Their full-length debut, following (and culling the highlights from) several EPs, is, first of all, a first-rate party record: a fun, frisky, freewheeling romp through several decades of dance music sounds and styles emanating from London, Jamaica (and the Caribbean in general), Chicago, and Detroit, among other places.
But it's also something a good deal rarer and more profound: a tremendously heartfelt celebration of music as a force for transformation, togetherness, love, and personal expression.
That may sound like so many tired-out House Nation tropes and ostensibly anthemic dancefloor platitudes, but it's a message refocused here through a highly personable delivery -- the deep-voiced Raf Daddy's good-naturedly grizzly pronouncements juxtaposed against Goddard's honeyed hooks and bridges (interestingly, the inverse of his typical vocal interplay with Hot Chip's Alexis Taylor) -- enlivened with plenty of humor (check the thumping, drily droll "Bear Hug"), and tempered by a refreshing frankness: the way "Work" flips the house music commonplace "you gotta work!" as both a dancefloor injunction and a treatise on real-world economic striving (including some choice thoughts on the labor of music-making itself); the way the title track's advice to independent-minded listeners ("you've got to follow your own mind and ears") also works more broadly as a message of self-discovery and acceptance.
It's there in the words -- the exhortation to "give the music all your loving"; the recurrent catch phrase "music for days and days and days," and perhaps most movingly, "Heart of the Congos" -- the account of one man's personal history with the titular 1977 dub reggae classic, "the sound that keeps us on the ground" (a tale set, naturally enough, to a pumping 2-step garage beat, dotted with talkbox asides and reverb-soaked horn spliffs).

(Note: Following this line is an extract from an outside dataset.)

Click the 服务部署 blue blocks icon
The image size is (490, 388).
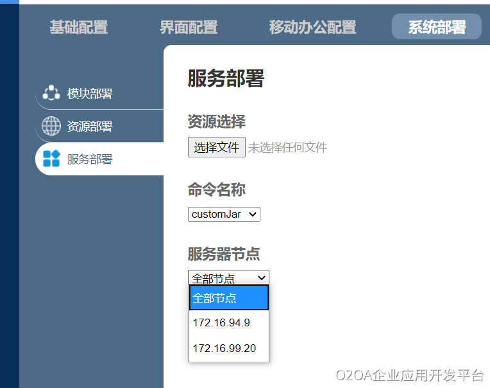pyautogui.click(x=51, y=159)
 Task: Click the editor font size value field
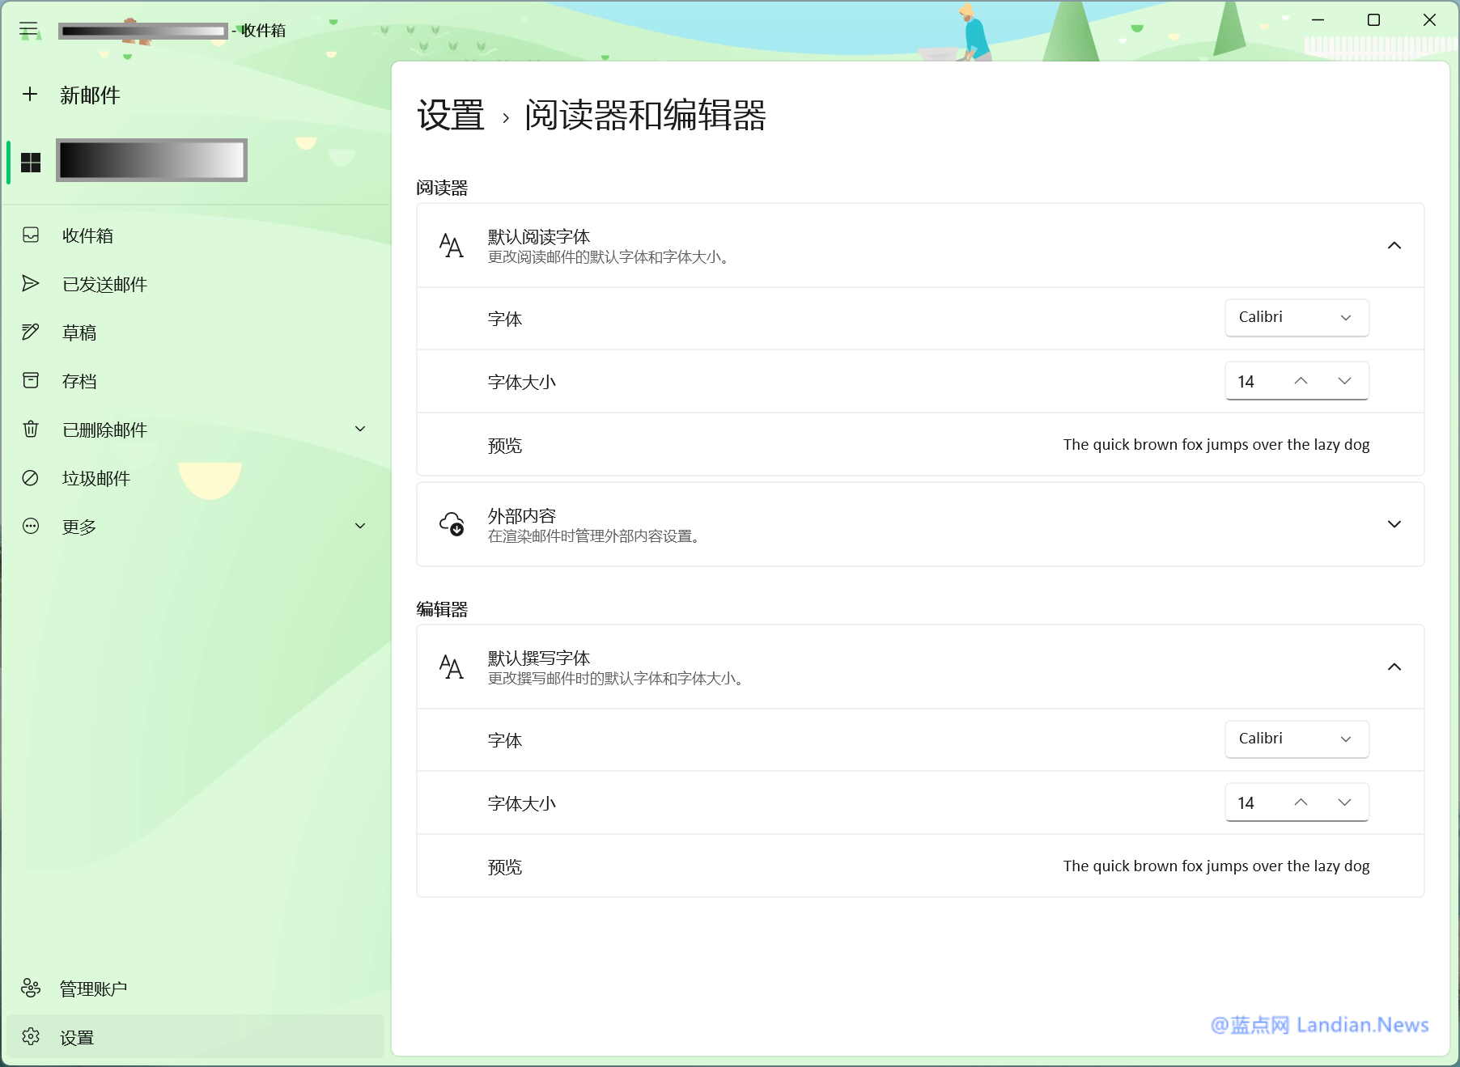click(1250, 802)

But you can also just feel it in the grooves, which are not only unfailingly generous, good-humored, and warm, but also richly colorful, detail-oriented, and steeped in musical history: they're grounded in house but draw from garage, techno, Euro-disco, dancehall, '80s pop, soul, and more with the kind of open-eared, genre-blind mentality that yields winning curiosities like the breezy, country & western calypso-blues of "Time in Mind." With palate-cleansing breathers like that song (a singalong-ready ditty about the prison of a guilty conscience) and the sunny, tropical-tinged chill-out opener "The Birds & the Bees" spaced out among the steady supply of prime-time bangers (the best being the flawless, through-mixed opening string of "Be Strong," "Bear Hug," and "Work," though the closing trio, leading up to the gloriously exultant organs and steel drums of "Church," is nearly as unstoppable), Be Strong is perfectly sequenced for listening as well as dancing.
Though you should really be doing both.
Either way, you're in exceptionally good hands -- er, make that paws.